Considering that Vapor is more than just a simple HTTP server with routing like other server-side Swift frameworks and has all the bells and whistles of a full stack web application framework, it's an obvious choice that allows us to focus on writing the business logic for our application. We will be using Vapor to build our server-side component for the iOS apps that we'll be creating throughout this book.

The goal of the book is to try to help guide you into the world of full stack Swift development by building a frontend in both a mobile and browser app. Throughout this book, we will try to work on building a Shopping List App.

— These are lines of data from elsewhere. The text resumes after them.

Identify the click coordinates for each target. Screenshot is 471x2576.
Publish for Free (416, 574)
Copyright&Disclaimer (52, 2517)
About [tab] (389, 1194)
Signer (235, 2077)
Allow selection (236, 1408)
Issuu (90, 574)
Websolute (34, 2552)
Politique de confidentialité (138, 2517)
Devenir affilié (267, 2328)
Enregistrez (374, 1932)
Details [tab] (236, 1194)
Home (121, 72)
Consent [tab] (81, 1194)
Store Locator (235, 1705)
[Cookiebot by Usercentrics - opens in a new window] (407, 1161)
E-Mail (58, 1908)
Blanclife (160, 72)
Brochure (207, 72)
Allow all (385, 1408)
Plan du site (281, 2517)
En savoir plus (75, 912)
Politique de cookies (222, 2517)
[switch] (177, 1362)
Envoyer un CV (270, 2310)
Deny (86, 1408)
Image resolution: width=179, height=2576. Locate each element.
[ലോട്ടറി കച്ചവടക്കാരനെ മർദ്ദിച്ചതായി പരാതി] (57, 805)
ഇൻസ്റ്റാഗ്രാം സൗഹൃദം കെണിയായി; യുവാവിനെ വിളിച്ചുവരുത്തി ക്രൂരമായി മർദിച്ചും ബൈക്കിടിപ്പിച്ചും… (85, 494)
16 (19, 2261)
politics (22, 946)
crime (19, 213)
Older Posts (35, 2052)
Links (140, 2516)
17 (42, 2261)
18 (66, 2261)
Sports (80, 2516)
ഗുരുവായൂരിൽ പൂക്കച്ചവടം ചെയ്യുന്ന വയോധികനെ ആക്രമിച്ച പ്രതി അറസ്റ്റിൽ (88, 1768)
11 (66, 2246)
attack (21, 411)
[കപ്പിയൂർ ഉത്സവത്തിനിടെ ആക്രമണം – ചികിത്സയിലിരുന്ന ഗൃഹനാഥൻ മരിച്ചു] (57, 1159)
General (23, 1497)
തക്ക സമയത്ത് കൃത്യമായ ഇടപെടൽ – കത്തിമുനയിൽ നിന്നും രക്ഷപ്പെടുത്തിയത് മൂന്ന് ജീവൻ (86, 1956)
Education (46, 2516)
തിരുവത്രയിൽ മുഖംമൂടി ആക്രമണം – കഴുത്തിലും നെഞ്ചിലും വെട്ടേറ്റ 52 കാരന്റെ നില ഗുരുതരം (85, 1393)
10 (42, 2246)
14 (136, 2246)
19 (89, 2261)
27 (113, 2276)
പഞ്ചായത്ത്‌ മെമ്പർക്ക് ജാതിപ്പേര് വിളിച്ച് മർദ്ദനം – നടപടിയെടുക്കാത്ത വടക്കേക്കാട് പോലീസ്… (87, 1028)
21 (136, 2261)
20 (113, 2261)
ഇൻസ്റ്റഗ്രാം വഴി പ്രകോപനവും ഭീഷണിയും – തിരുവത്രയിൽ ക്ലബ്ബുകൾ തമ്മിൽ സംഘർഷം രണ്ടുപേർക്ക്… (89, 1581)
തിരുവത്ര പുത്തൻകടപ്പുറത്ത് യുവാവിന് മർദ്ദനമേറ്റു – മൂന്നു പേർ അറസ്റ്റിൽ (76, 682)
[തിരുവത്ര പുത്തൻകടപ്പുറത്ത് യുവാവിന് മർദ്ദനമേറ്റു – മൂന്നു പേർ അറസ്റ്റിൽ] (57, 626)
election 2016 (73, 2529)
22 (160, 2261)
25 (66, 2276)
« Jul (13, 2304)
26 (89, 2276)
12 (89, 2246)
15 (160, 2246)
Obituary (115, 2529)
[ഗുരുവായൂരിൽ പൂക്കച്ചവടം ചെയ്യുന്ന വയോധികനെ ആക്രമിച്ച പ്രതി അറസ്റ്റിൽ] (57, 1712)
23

The final product will consist of the following components:

• Native mobile app written in Swift for iOS
• API backend written in Swift using Vapor
• Frontend web app built using HTML rendered by Vapor, along with JavaScript and CSS for client-side interaction and styling

We will begin by building out the native application, and then proceed to building the backend for the app and integrate the app with the API. Then we will focus on rendering web views and adding authentication for both the API and the web app. Toward the end of the book, we will look at how to add real-time updates using web sockets in these apps and also try to build a simple chat application using Swift and Vapor.

I hope by now you have a better understanding of the state of Swift and where it is heading. Swift, which was once a language for mobile app development, can now be used on the server to build server-side web applications. By now, you should have the following:

• An understanding of how Swift has evolved and is being used for web development
• An idea of how you can use Swift for full stack app development and reuse the tooling and knowledge of the language to build backends in Swift
• Knowledge about the Swift package manager and how to use its CLI
• Built and published a Swift package and know how to share code and import dependencies into your Swift package
• An understanding of how web servers are built and work under the hood using sockets
• Some knowledge of the server-side Swift frameworks that can help you build a full stack web application
• Familiarity with Vapor, which we will be using throughout the book
• A mental model of what we are trying to build throughout the book to learn how to build full stack native apps using Swift

In the next chapter, we will dive into building an actual native iOS app in Swift and flesh out the features of the app.